Problema a resolver: Extraia, sem nenhuma alteração, as linhas que vão desde a linha que contém "Click the Publish tab in Malinowski panel" até a linha que contém "click(3, 6)", incluindo ambas.

---- Linhas disponíveis

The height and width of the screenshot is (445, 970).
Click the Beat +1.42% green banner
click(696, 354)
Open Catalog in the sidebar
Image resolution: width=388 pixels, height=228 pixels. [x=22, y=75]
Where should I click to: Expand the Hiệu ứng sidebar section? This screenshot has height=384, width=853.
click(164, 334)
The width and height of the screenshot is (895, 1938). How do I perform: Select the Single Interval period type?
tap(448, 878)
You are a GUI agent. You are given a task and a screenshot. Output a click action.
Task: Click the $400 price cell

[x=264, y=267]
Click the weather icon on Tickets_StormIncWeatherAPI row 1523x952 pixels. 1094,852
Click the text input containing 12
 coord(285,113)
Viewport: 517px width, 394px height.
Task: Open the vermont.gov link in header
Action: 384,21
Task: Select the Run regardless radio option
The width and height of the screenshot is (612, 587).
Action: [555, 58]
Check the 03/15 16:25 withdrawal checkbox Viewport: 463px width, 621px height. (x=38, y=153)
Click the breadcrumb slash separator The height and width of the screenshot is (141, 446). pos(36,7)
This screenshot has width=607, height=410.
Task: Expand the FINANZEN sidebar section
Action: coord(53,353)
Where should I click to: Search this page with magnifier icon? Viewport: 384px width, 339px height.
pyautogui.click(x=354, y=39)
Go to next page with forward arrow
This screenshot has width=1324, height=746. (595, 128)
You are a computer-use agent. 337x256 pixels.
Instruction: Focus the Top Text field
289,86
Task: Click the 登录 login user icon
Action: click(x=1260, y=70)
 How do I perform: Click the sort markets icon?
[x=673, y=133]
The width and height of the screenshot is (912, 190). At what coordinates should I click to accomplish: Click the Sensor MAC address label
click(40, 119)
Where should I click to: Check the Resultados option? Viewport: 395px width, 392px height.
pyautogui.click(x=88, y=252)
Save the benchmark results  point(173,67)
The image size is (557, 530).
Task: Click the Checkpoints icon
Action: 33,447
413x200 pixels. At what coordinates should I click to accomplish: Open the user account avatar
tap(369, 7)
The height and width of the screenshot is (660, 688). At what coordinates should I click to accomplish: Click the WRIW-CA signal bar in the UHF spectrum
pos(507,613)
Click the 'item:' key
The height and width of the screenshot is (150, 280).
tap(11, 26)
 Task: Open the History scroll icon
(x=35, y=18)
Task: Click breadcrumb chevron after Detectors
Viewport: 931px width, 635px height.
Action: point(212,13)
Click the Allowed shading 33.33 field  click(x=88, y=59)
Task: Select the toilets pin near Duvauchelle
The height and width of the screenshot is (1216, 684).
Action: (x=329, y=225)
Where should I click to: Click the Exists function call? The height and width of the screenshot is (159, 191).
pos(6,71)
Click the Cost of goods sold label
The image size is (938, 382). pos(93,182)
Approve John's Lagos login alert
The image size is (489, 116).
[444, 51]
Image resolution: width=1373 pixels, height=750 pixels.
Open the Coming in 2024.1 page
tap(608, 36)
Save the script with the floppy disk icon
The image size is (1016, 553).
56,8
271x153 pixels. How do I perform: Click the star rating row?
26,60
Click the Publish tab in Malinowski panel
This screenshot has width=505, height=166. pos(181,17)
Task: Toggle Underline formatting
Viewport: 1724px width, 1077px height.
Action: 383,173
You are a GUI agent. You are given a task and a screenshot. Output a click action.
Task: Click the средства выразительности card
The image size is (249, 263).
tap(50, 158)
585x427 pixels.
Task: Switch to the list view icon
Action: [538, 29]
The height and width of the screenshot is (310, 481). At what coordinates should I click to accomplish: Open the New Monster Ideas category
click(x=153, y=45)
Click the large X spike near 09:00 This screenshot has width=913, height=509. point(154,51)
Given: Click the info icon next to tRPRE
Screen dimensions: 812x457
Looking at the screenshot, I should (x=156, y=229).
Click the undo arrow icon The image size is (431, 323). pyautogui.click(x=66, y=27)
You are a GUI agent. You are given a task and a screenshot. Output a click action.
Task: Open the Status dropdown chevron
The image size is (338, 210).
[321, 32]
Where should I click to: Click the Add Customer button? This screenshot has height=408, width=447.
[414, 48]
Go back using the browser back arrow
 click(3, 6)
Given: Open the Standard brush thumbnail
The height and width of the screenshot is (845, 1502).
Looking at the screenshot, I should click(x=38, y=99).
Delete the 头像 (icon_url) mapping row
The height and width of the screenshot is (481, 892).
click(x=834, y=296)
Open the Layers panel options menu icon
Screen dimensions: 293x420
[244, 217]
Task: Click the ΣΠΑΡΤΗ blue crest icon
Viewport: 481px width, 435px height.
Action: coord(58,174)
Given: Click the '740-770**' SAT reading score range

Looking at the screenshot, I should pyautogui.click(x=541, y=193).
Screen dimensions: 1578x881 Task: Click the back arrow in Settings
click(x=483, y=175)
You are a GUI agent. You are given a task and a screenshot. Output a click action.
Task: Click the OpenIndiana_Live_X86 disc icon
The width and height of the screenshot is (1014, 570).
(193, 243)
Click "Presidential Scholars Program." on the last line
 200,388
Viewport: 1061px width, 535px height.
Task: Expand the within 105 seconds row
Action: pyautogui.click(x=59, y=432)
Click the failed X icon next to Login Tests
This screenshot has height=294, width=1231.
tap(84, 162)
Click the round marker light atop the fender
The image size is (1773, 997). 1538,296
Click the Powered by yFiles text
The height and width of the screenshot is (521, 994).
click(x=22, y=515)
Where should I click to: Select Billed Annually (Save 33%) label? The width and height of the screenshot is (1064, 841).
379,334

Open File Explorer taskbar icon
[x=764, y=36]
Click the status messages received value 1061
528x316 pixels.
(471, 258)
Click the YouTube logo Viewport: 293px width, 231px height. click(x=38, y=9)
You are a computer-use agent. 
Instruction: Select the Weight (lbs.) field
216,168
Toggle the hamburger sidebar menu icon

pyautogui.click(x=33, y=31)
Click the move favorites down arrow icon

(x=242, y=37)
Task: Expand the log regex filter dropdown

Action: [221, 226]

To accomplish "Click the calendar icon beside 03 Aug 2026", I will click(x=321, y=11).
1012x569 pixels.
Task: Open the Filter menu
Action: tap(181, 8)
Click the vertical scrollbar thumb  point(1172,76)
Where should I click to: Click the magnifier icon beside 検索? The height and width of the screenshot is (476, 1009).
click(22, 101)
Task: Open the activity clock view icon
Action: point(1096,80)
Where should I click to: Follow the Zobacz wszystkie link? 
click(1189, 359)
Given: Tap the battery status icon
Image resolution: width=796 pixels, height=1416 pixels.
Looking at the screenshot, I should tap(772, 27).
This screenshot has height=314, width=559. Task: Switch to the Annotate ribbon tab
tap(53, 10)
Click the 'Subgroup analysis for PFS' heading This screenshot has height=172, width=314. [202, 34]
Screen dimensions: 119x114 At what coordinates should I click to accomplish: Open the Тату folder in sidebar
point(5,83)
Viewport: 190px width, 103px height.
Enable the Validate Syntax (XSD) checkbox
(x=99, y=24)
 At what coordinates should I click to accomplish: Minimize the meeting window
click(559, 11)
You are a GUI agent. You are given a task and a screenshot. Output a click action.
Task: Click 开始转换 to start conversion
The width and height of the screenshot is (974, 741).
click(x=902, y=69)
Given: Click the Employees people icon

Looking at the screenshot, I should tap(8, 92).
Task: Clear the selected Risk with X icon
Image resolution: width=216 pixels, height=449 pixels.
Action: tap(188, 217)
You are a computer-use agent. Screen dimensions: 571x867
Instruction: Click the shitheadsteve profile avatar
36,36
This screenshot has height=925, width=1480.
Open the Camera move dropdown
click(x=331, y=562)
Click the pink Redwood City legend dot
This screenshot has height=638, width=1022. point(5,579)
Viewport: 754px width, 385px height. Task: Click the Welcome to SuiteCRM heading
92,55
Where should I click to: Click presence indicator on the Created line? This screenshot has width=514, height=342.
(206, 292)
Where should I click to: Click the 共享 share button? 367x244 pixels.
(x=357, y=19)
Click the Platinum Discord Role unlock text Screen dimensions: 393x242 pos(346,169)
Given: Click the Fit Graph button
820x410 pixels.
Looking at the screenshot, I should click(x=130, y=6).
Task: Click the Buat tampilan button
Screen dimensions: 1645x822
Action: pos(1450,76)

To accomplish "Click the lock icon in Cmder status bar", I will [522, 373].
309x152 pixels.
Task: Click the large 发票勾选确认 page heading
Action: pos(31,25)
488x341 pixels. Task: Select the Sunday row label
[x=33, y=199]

--------

Resposta à tarefa:
Click the Publish tab in Malinowski panel
This screenshot has width=505, height=166. pos(181,17)
Task: Toggle Underline formatting
Viewport: 1724px width, 1077px height.
Action: 383,173
You are a GUI agent. You are given a task and a screenshot. Output a click action.
Task: Click the средства выразительности card
The image size is (249, 263).
tap(50, 158)
585x427 pixels.
Task: Switch to the list view icon
Action: [538, 29]
The height and width of the screenshot is (310, 481). At what coordinates should I click to accomplish: Open the New Monster Ideas category
click(x=153, y=45)
Click the large X spike near 09:00 This screenshot has width=913, height=509. point(154,51)
Given: Click the info icon next to tRPRE
Screen dimensions: 812x457
Looking at the screenshot, I should (x=156, y=229).
Click the undo arrow icon The image size is (431, 323). pyautogui.click(x=66, y=27)
You are a GUI agent. You are given a task and a screenshot. Output a click action.
Task: Open the Status dropdown chevron
The image size is (338, 210).
[321, 32]
Where should I click to: Click the Add Customer button? This screenshot has height=408, width=447.
[414, 48]
Go back using the browser back arrow
 click(3, 6)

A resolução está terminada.